**WHAT IS BEING ASKED:** Needed from the data below: every line from the one with "586x708 pixels." up to and including the one with "319x231 pixels.", repeated exactly and with nothing else.

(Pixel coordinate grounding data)
==========

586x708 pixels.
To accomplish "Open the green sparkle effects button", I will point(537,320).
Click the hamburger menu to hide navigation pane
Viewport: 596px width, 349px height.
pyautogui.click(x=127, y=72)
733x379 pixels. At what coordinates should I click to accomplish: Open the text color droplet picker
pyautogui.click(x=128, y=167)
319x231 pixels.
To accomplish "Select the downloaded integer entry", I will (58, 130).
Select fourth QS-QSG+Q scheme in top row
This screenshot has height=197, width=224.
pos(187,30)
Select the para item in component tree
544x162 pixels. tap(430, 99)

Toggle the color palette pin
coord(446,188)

==========

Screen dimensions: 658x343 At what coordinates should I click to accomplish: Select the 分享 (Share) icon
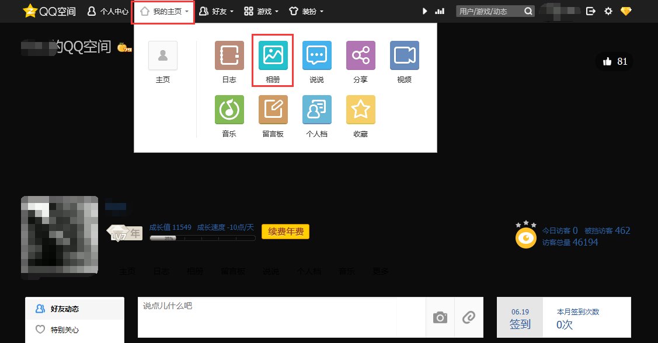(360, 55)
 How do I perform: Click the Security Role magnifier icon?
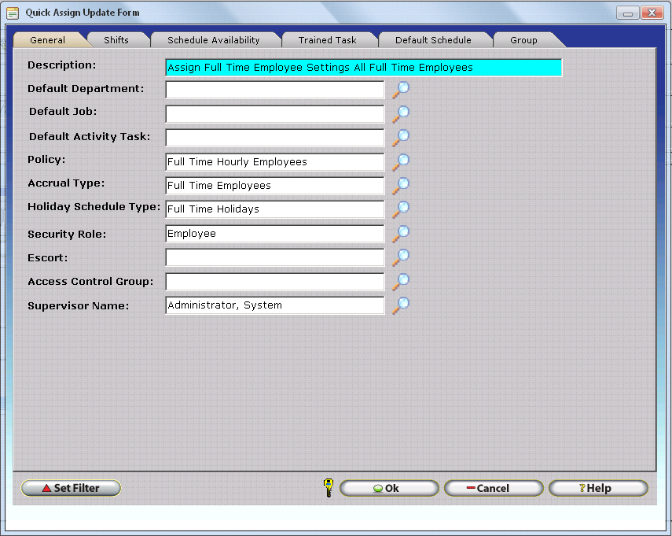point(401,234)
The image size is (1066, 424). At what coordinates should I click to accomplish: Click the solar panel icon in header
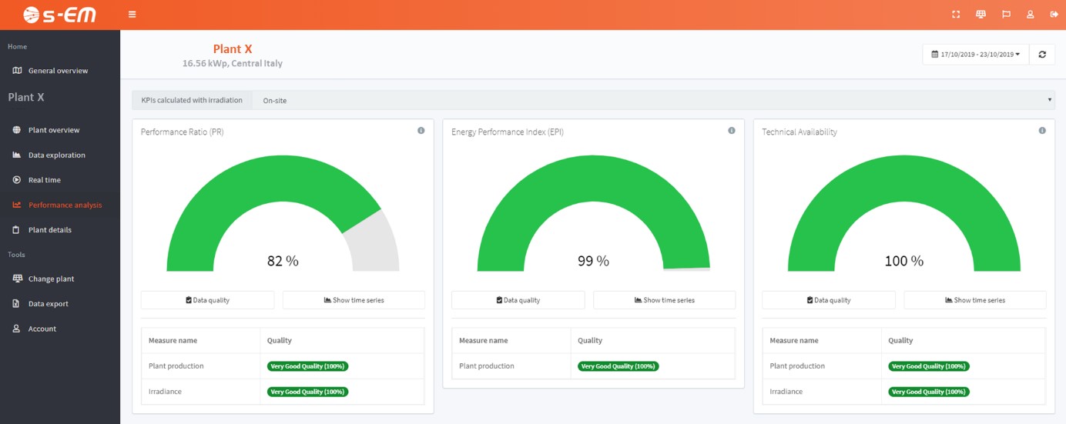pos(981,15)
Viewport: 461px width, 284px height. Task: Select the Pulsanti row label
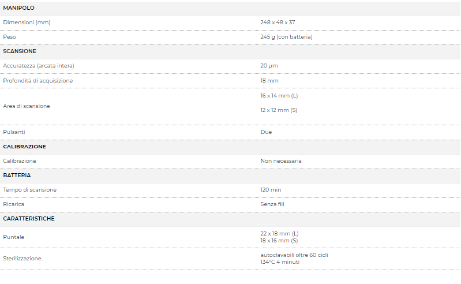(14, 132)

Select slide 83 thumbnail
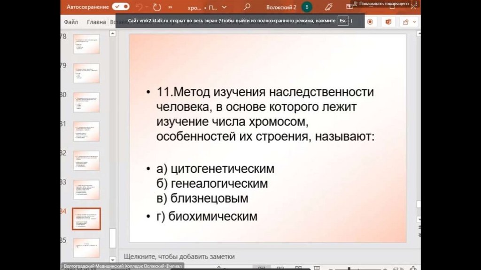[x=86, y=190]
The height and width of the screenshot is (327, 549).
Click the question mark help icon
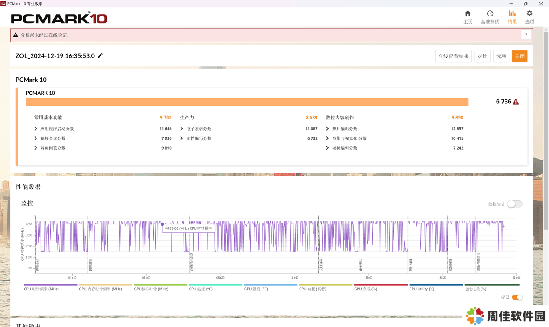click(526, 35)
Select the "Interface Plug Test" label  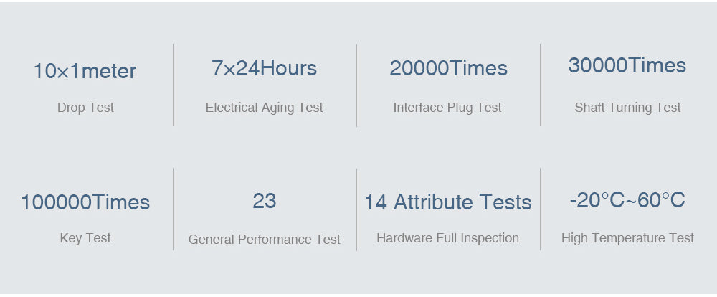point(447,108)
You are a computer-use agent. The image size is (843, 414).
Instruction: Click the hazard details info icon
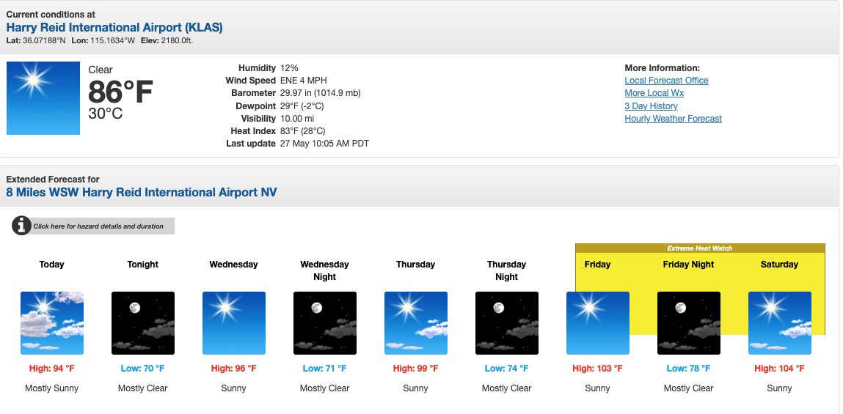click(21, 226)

==========

**ANSWER BOX:**
586x708 pixels.
To accomplish "Open the green sparkle effects button", I will point(537,320).
Click the hamburger menu to hide navigation pane
Viewport: 596px width, 349px height.
pyautogui.click(x=127, y=72)
733x379 pixels. At what coordinates should I click to accomplish: Open the text color droplet picker
pyautogui.click(x=128, y=167)
319x231 pixels.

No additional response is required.